- Text passage
>> BEGIN

From: Harshad Shirwadkar <[email protected]>

Move fast commit stats updating logic to a separate function from
ext4_fc_commit(). This significantly improves readability of
ext4_fc_commit().

Signed-off-by: Harshad Shirwadkar <[email protected]>
---
fs/ext4/ext4.h | 1 -
fs/ext4/fast_commit.c | 99 +++++++++++++++++++++++--------------------
fs/ext4/fast_commit.h | 27 ++++++------
3 files changed, 68 insertions(+), 59 deletions(-)

diff --git a/fs/ext4/ext4.h b/fs/ext4/ext4.h
index d71485d53050..82fa51d6f145 100644
--- a/fs/ext4/ext4.h
+++ b/fs/ext4/ext4.h
@@ -1747,7 +1747,6 @@ struct ext4_sb_info {
spinlock_t s_fc_lock;
struct buffer_head *s_fc_bh;
struct ext4_fc_stats s_fc_stats;
- u64 s_fc_avg_commit_time;
#ifdef CONFIG_EXT4_DEBUG
int s_fc_debug_max_replay;
#endif
diff --git a/fs/ext4/fast_commit.c b/fs/ext4/fast_commit.c
index 2771adefdba0..a37384054c9e 100644
--- a/fs/ext4/fast_commit.c
+++ b/fs/ext4/fast_commit.c
@@ -1075,6 +1075,32 @@ static int ext4_fc_perform_commit(journal_t *journal)
return ret;
}

+static void ext4_fc_update_stats(struct super_block *sb, int status,
+ u64 commit_time, int nblks)
+{
+ struct ext4_fc_stats *stats = &EXT4_SB(sb)->s_fc_stats;
+
+ jbd_debug(1, "Fast commit ended with status = %d", status);
+ if (status == EXT4_FC_STATUS_OK) {
+ stats->fc_num_commits++;
+ stats->fc_numblks += nblks;
+ if (likely(stats->s_fc_avg_commit_time))

>> END

- Tasks for this exercise
1. Reproduce, character for character, the part of the patch that opens with the words containing "Move fast commit" and closes with "insertions(+), 59 deletions(-)".
2. Answer these questions from the patch:
(a) From which function is the fast commit stats logic moved?
(b) How many files does the patch change?
(c) Which field is removed from struct ext4_sb_info?
3. Summarize the patch in two sentences.
The listing after this point comes from a different source than the patch.

- Supplied information
>> BEGIN

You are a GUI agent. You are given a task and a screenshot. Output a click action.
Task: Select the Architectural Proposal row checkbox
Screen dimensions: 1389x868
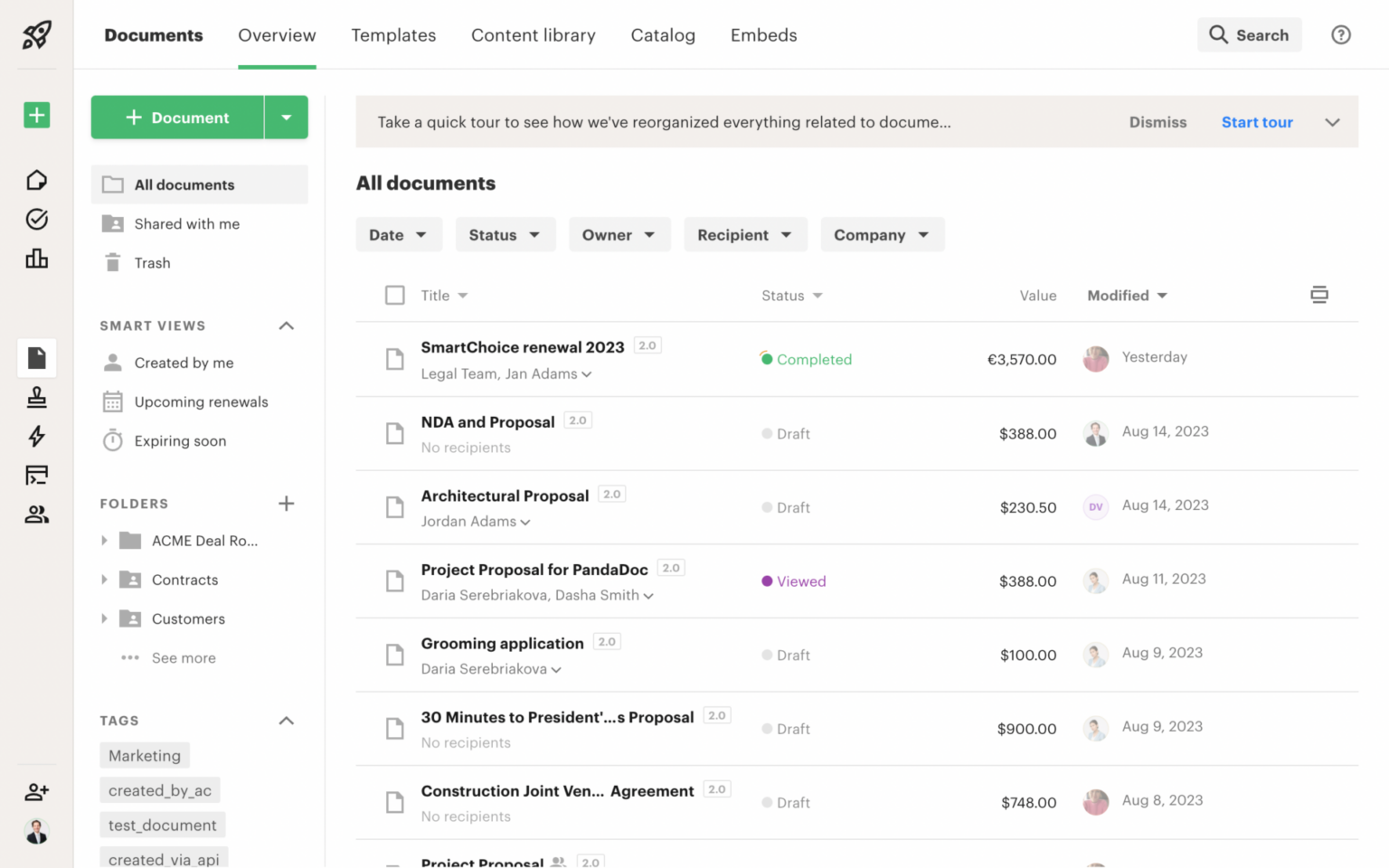pyautogui.click(x=395, y=507)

>> END

- Solution list
1.
Move fast commit stats updating logic to a separate function from
ext4_fc_commit(). This significantly improves readability of
ext4_fc_commit().

Signed-off-by: Harshad Shirwadkar <[email protected]>
---
fs/ext4/ext4.h | 1 -
fs/ext4/fast_commit.c | 99 +++++++++++++++++++++++--------------------
fs/ext4/fast_commit.h | 27 ++++++------
3 files changed, 68 insertions(+), 59 deletions(-)

2.
(a) ext4_fc_commit()
(b) Three
(c) s_fc_avg_commit_time

3. The patch moves the fast commit stats updating logic out of ext4_fc_commit() into a separate function, which significantly improves the readability of ext4_fc_commit(). It changes three files with 68 insertions and 59 deletions, removing the s_fc_avg_commit_time field from struct ext4_sb_info and adding a new function, ext4_fc_update_stats().